Earlier neoadjuvant trials with combination ICI have shown improved pCR rates compared to monotherapy ICI in neoadjuvant setting. However, this was often also associated with higher toxicity profiles [21,22,23,24]. Ways to improve neoadjuvant treatment by diminishing toxicity rates whilst maintaining these improved response rates are currently under investigation in multiple clinical trials, evaluating the safety and efficacy of different neoadjuvant combination treatments. In an ongoing phase II trial, the combination of neoadjuvant pembrolizumab and lenvatinib, a multiple kinase inhibitor, is being investigated in patients with resectable stage III/IV melanoma [34] and improved toxicity rates have recently already been reported with neoadjuvant relatlimab, an anti-LAG-3 antibody, in combination with nivolumab in patients with unresectable or metastatic melanoma [35]. Both neoadjuvant single agent nivolumab and T-VEC have shown mild toxicity rates, with grade 3–4 AEs occurring in 8% [23] and 5.5% [25] of patients respectively. We expect the toxicity profile of the combination of T-VEC and nivolumab to be acceptable, as T-VEC combined with pembrolizumab already showed no increase in toxicity rate compared to single agent ICI in patients with unresectable stage IIIB-IV melanoma [14, 18].
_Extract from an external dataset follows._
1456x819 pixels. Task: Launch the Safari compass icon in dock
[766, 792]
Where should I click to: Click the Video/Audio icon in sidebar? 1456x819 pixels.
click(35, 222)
In conclusion, this is the first trial to investigate neoadjuvant T-VEC and nivolumab in patients with resectable stage IIIB-IVM1a melanoma. It has the potential to show improved efficacy with acceptable toxicity profiles, compared to single agent or ICI combination neoadjuvant treatment, and could thus lead to a potential novel viable treatment option for this patient population.

Current trial status

The NIVEC trial was open for accrual on 7th July 2020 and a total of 13 of the planned 24 patients were enrolled in the trial on 31st May 2022.